Page:Examiner, Journal of Political Economy, v2n14.djvu/1

This page has been proofread, but needs to be validated.

THE EXAMINER,

AND

JOURNAL OF POLITICAL ECONOMY.



DEVOTED TO THE ADVANCEMENT OF THE CAUSE OF STATE RIGHTS AND FREE TRADE.

The Powers not Delegated to the United States, by the Constitution, nor prohibited by it to the States, are reserved to the States respectively, or to the People . . . Amendments to the Constitution, Art. X.

Freedom of Industry, as sacred as freedom of speech or of the press . . . Jefferson.



Vol. II.]
Wednesday, February 4, 1835.
[No. 14.


THE GENUINE BOOK OF NULLIFICATION.

Being a true—not an apochryphal—history, chapter and verse, of the several examples of the recognition and enforcement of that sovereign State remedy, by the different States of this confederacy, from 1798 down to the present day. (As originally published in the Charleston Mercury.) To which are added the opinions of distinguished statesmen, on State rights doctrines. By HAMPDEN.


chapter vii.

GEORGIA NULLIFICATION.

First. In the case of Chisolm vs. Georgia.—In this case, as early as the year 1792 the energetic and truly Republican State of Georgia nullified the proceedings of the Supreme Court as completely and effectually as she has lately done in the case of Tassels in that Court, or as she has done with the Acts and Treaties of Congress in relation to the Cherokees.

The case of Chisolm vs. Georgia, is reported at length in 2 Dallas, 419, from which Report it appears that on the 11th July, 1792, the United States Marshal served copies of his process on the Governor and Attorney General of Georgia at the suit of one—Chisolm—of which process no notice was deigned to be taken. On the 11th of August, 1792, the Attorney General of the United States moved "that unless the State of Georgia shall, after reasonable notice of this motion cause an appearance to be entered in behalf of said State on the fourth day of next term, or shall then show cause to the contrary, judgment shall be entered against the said State, and a writ of inquiry of damages be awarded." But the consideration of this motion was postponed to February term 1793, in order to avoid the appearance of precipitancy and to give the State time for deliberation on the measures which she ought to adopt.

Accordingly in February Term 1793, the case was called up, and the State of Georgia sent in a solemn protest against all jurisdiction of the case by the United States Court, and refused to enter into any argument whatever.
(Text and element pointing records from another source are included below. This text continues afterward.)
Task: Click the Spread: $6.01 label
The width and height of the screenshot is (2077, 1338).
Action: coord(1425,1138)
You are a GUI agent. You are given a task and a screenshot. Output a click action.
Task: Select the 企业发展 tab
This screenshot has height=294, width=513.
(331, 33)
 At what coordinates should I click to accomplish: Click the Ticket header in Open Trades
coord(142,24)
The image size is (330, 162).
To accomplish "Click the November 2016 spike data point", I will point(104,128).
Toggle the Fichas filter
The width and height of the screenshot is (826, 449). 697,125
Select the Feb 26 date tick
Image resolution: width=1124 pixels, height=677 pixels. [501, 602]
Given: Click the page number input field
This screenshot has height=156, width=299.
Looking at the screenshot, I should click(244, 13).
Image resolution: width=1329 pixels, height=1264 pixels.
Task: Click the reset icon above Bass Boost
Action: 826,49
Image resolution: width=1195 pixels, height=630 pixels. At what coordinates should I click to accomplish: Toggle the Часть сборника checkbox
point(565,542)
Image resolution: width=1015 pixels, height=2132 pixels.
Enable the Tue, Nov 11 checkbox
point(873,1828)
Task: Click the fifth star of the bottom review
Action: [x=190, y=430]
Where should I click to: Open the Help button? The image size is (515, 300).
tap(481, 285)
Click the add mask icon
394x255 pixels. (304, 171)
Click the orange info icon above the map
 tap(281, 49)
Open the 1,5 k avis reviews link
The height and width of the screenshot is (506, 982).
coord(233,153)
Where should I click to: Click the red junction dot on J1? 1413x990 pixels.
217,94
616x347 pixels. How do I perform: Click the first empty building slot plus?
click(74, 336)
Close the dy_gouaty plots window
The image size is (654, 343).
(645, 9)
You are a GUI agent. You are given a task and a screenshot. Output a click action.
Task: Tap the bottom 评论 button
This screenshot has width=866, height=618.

The United States Attorney General then argued the case seriatim, and the court proceeded to decide against the State on the question of Jurisdiction—All the Judges agreeing, except the independent and magnanimous judge Iredell, who boldly declared the States to be the creators and superiors of the General Government and consequently not subject to their courts—nor to any courts—at the same time ably elucidating the distinction between a Sovereign State and a mere corporation, and conclusively showing that the only remedy against the former is by petition to the Legislative or Executive power—whilst that against the latter is by suit at Law.

In pursuance of the decision, an order was entered for the plaintiff to proceed with his pleadings and to serve copies of them on the Governor and Attorney General of Georgia, and that Judgment should be entered by Default against that State if she did not come in by the first day of the next Term.

To none of these proceedings did Georgia condescend to pay the least regard, and in February Term, 1794, Judgment was rendered against her by default, and a Writ of Enquiry ordered, but this Writ was never attempted to be executed.

This case of Nullification produced a proposition in Congress to amend the Constitution of the United States so as to preclude, by express terms, the U. States Courts from assuming jurisdiction against a sovereign State at the suit of citizens of another State or subjects of Foreign States—which amendment was accordingly made by the States, (who alone have the power of amending)—thereby affirming the views of Georgia and of Judge Iredell, and nullifying the forced constructions and implications of the Supreme Court—by declaring—what?—Not that this court should no longer have the power claimed—not using words of revocation, to take away the jurisdiction asserted—but showing by the very terms employed, that they considered this court as never having possessed the power assumed, except as usurped by their usual plastic construction—for the words of this (the 11th,) amendment of the Constitution, are "the judicial power of the United States shall not be construed to extend to any suit in law or equity commenced or prosecuted against one of the United States, by citizens of another State or by citizens or subjects of any Foreign State."

Thus was this grasping Tribunal peremptorily restrained from further interference with the Sovereign Rights of the States. How well this injunction has been obeyed subsequent events have shown. In proof of the assertion that the 11th Amendment of the Constitution was caused by this Nullification of Georgia, I refer to the history of the times and to the case of Hollingsworth, vs. Virginia, 3 Dallas, 378, where it is state in the opening of the caes that "Chisolm & georgia" had produced the amendment of the Constitution referred to.